In a statement, Carroll’s lawyer Robbie Kaplan said, “Now that the court has denied Trump’s motion for a new trial or to decrease the amount of the verdict, E Jean Carroll looks forward to receiving the $5 million in damages that the jury awarded her in Carroll II.”
Carroll II is how lawyers in the case refer to the lawsuit that resulted in this verdict.
“She also looks forward to continuing to hold Trump accountable for what he did to her at the trial in Carroll I, which is scheduled to begin January 15, 2024,” said Robbie Kaplan, who is not related to Judge Kaplan.
In that other civil lawsuit, Carroll alleges Trump defamed her in 2019, when he denied her claims after she first publicly accused Trump of raping her during the encounter. Trump made the comments in that case when he was president.
The U.S. Department of Justice last week abandoned a nearly three-year fight to shield Trump from civil liability in that lawsuit, which was the first one Carroll filed. The DOJ had argued that Trump made the comments about Carroll as part of his job as president.
But the DOJ dropped that claim after a federal appeals court in Washington, D.C., suggested in an opinion that Trump could be sued personally if he did not make his statements about Carroll with the intention of serving the U.S. government.
The trial for the first lawsuit is set to begin as the Republican presidential primary season kicks off next year.
Trump is the leading candidate for the GOP nomination.
In addition to the civil case, he faces two criminal indictments.
In Manhattan state court, Trump is accused of falsifying business records in connection with a 2016 hush money payment to porn star Stormy Daniels.

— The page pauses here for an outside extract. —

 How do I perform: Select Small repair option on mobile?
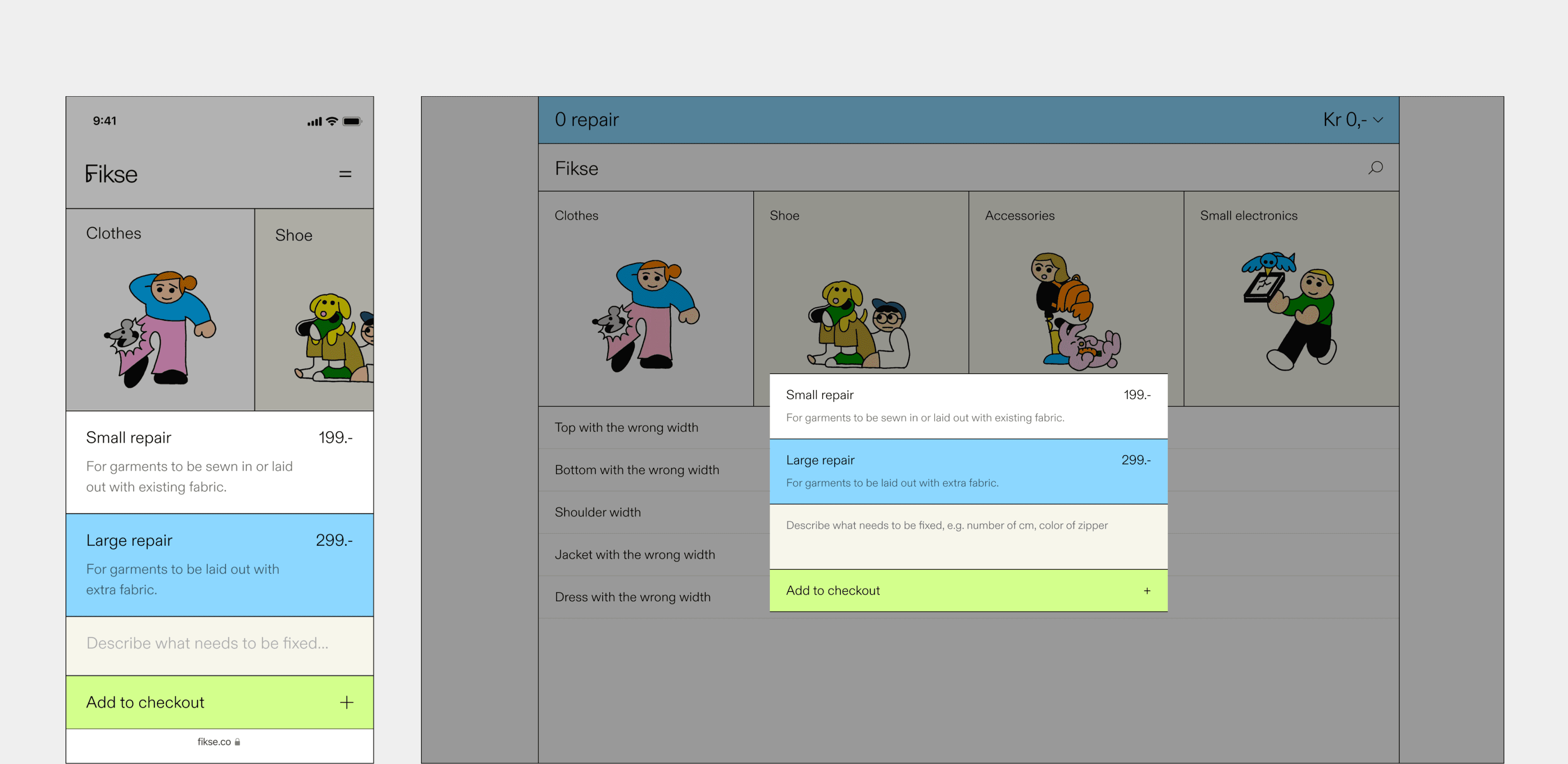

He has pleaded not guilty in that case.
Trump separately is charged in Florida federal court with about three dozen felonies related to his retention of classified government records when he left office, and to his alleged obstruction of efforts by U.S. officials to recover those records.
He likewise has pleaded not guilty in that case, where he has asked a judge to delay the trial until after the 2024 election.
On Tuesday, Trump said in a social media post that DOJ special counsel Jack Smith has notified him that he is a target in a criminal investigation into Trump’s efforts to undo his loss to President Joe Biden in the 2020 election.